Tijdens Perron 500 constateerden we dat de subtiele Engelse humor in de Nederlandse vertaling goeddeels verloren is gegaan. Voor degene die de originele versie lazen, maakte de humor het boek dragelijk en sterk, terwijl ik het in de vertaling humorloos en gortdroog vond.

De essentie van het boek - de joodse kwestie - is me geheel ontgaan, of anders gezegd, zo ver ben ik niet gekomen. Ook de aanwijzing op de kaftfoto (een Palestijnse sjaal naast de jas en joodse hoed) is in de Nederlandse uitgave vervallen. Volgens mijn Perrongenoten is De Finklerkwestie in de originele Engelse uitgave zeer de moeite waard om tot het einde uit te lezen.

zondag 10 juli 2011

Het kind en ik. Hans van Mierlo

'Ik moest een missiekruis gaan kopen bij Van Wees op het Kasteelplein. Voor in de kelder om ons bij te staan als het zover was, een zilverachtig bronzen kruis. Een klein uur heen en een klein uur terug. Het was zaterdag, 3 november. Rond het middaguur was ik op het Oranjeplein, waar het oude Ginniken begint. Bij de houthandel Van Dijk hoorde ik een enorme klap. Ik dacht dat er een grote stapel rechtopstaande planken was omgevallen. Maar er was niets te zien. De eerste inslag van een granaat. Een man fietste voorbij en zag me staan. 'Naar huis, jochie,' riep hij, 'ze zijn bij Bavel.' Ik zette het op een lopen. Ademloos kwam ik thuis en riep: 'Ze zijn al bij Bavel!' 'Naar de kelder,' zei mijn vader. (p. 81-82)
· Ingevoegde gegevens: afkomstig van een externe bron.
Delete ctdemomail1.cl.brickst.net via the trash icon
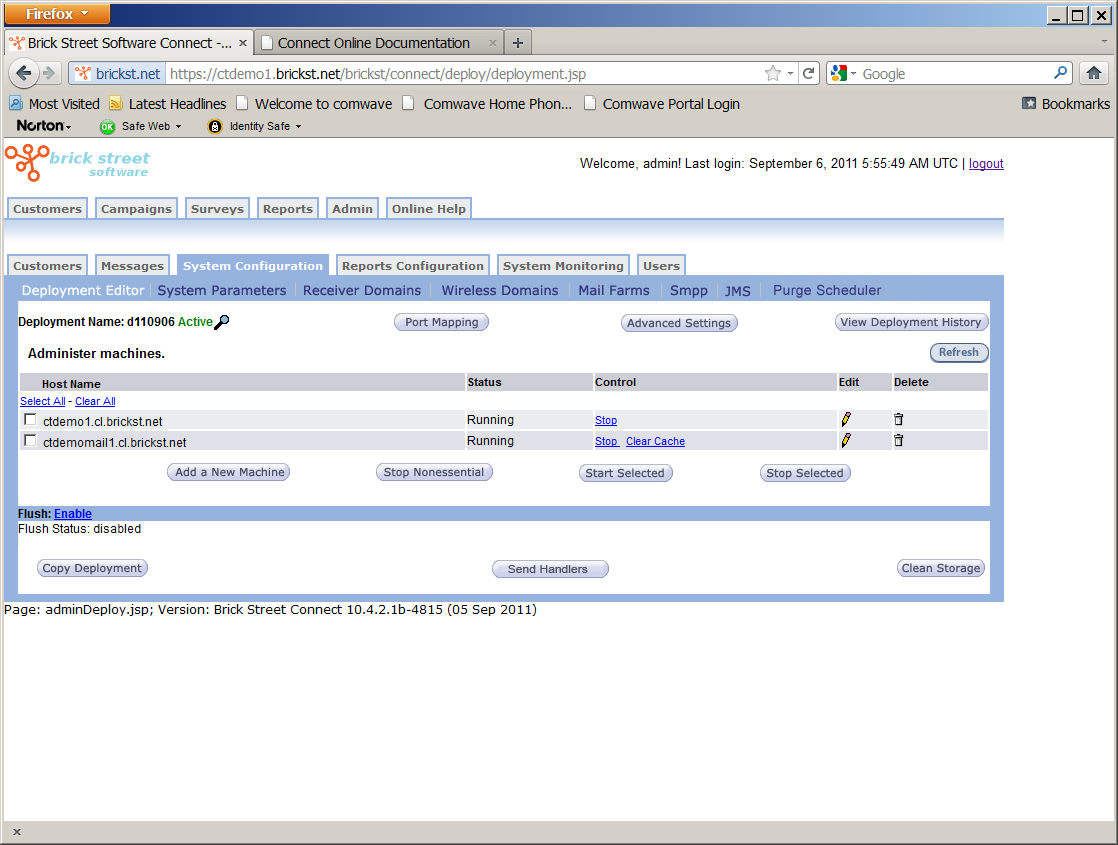Screen dimensions: 1118x845 point(898,441)
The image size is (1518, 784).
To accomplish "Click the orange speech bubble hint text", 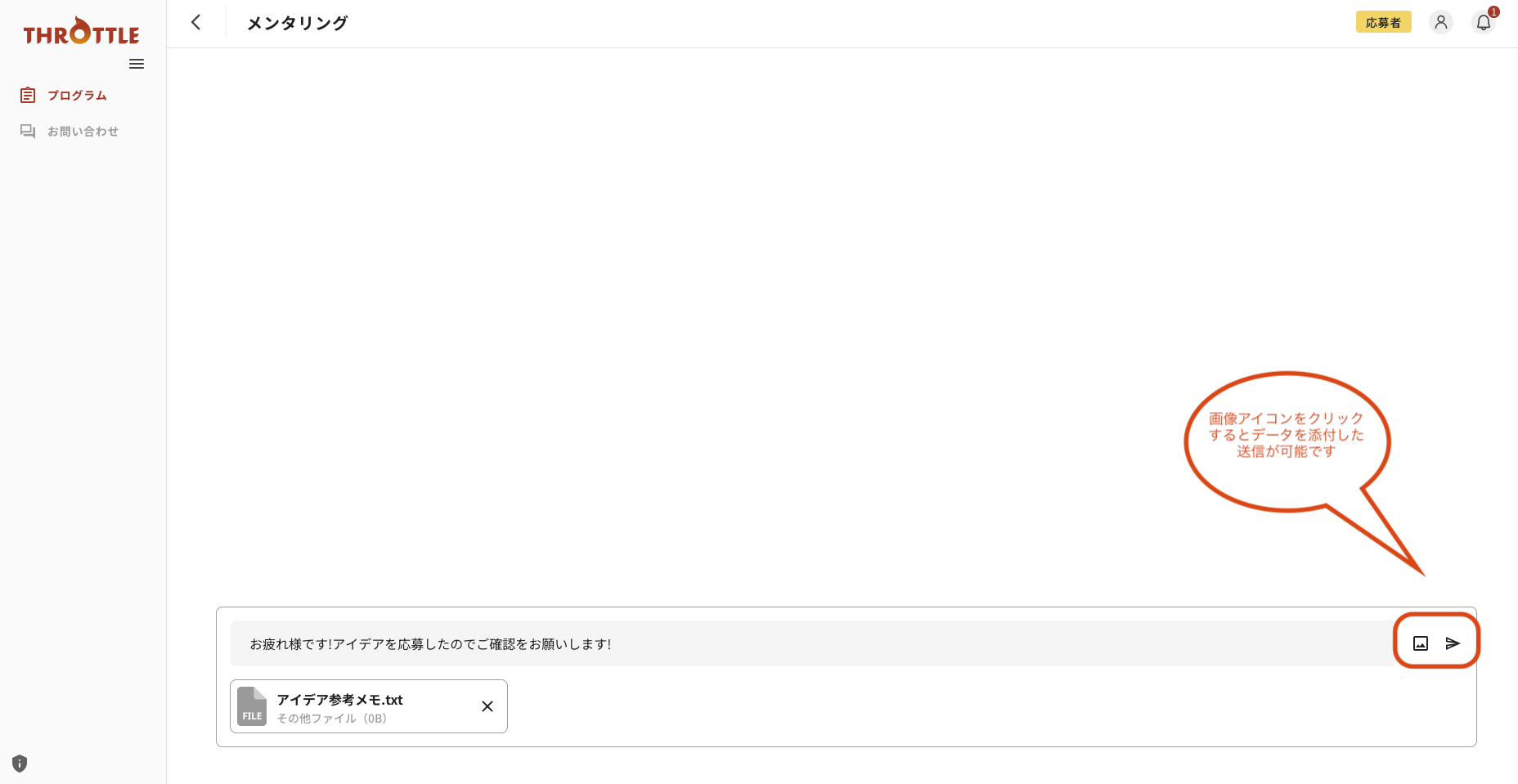I will (1287, 435).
Het is maar een dun boekje en het voorwoord van Conny Palmen is bijna langer dan de verschenen memoires van Hans van Mierlo zelf. In dit geval is dat niet erg. Van Mierlo overleed en Palmen besloot de geschreven pagina's uit te geven in Het kind en ik.

Zestig pagina's van wat het begin had moeten zijn van een uitgebreid beschreven leven waarin politiek de leidraad was. In Het kind en ik vertelt Van Mierlo over zijn kindertijd tijdens de oorlog in het katholieke Breda en hoe hij met het gezin steeds de dans wist te ontspringen.
'Geen schrammetje, geen familielid te betreuren, geen vrienden geëxecuteerd. Geen verdriet dus, wel angst, felle angst (...).' (p. 21)
De oorlogstijd tekende Van Mierlo. Daarmee heeft hij de meest vormende - en voor het publiek meest onzichtbare - tijd in zijn leven zelf beschreven. Ik wacht op degene die het stokje overneemt voor de rest van zijn biografie.